18 Cats Fixed This Week

18 cats were fixed this week at a cost of $574 to Poppa Inc. I got donations of $140 to cover some of the expenses from caregivers. The $574 is approximately half my monthly allowance with Poppa for fixing.

So I have to slow down on taking in cats. Too bad for the hordes of unfixed cats out there and for the demanding irresponsible freaks of Linn County, who refuse to take responsibility for any costs in fixing their own cats and call me night and day, wanting their cats fixed for free right now.

It is difficult for me to maintain any optimism any more. I live in a city of concrete, crime, drugs, drinking, huge vehicles racing around, fast food restaurants and crazy driving.

I suppose it's ok for city type people, especially those who like inner city style living. It's not ok here for someone who always has gained comfort from a forest. I have been depressed since the move. It was a mistake to move to Albany but I had no choice in the matter after the eviction by the slumlady of Corvallis.

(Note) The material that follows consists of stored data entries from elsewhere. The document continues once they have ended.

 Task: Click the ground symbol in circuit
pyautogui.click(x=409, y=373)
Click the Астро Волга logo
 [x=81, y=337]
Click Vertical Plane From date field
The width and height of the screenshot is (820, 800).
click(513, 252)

I am grateful to have a roof over my head. But a roof a life does not make. I need to be able to get away, when stressed or sad over witnessing too much animal abuse, and I don't have a getaway in Albany. I have no outlet for release of the stress. So it's been building. I don't want to die here.

I feel trapped and hopeless and I don't see a way out. I try to stay positive, but everything hurts on my body, I can't keep up this house and yard, my cats are stressed still being confined inside, without a cat yard, and I just can't seem to physically get the work done to finish that.

And I won't even go into the mentality here in Linn County, towards personal responsibility, fairplay and respect for life. These qualities are lacking among many residents in this county. Maybe the county attracts the same type of mentality, so people can feel comfortable among those sharing this mindset. Maybe that's why things are so bad here.

I don't know, but I do know there are so many suffering animals here, as a result of the mindset. I can't change the mindset. I've nearly killed myself trying, in regards to people fixing their own cats and getting as many fixed as I can using Poppa funds, primarily, but even transporting cats far and wide, from here, to utilize FCCO clinics and any other avenue possible.

I'm getting old. I'm very lonely and tired. I've helped a lot of people and cats. I need to help myself now. I want to move somewhere nice. Maybe back to Corvallis. I don't know.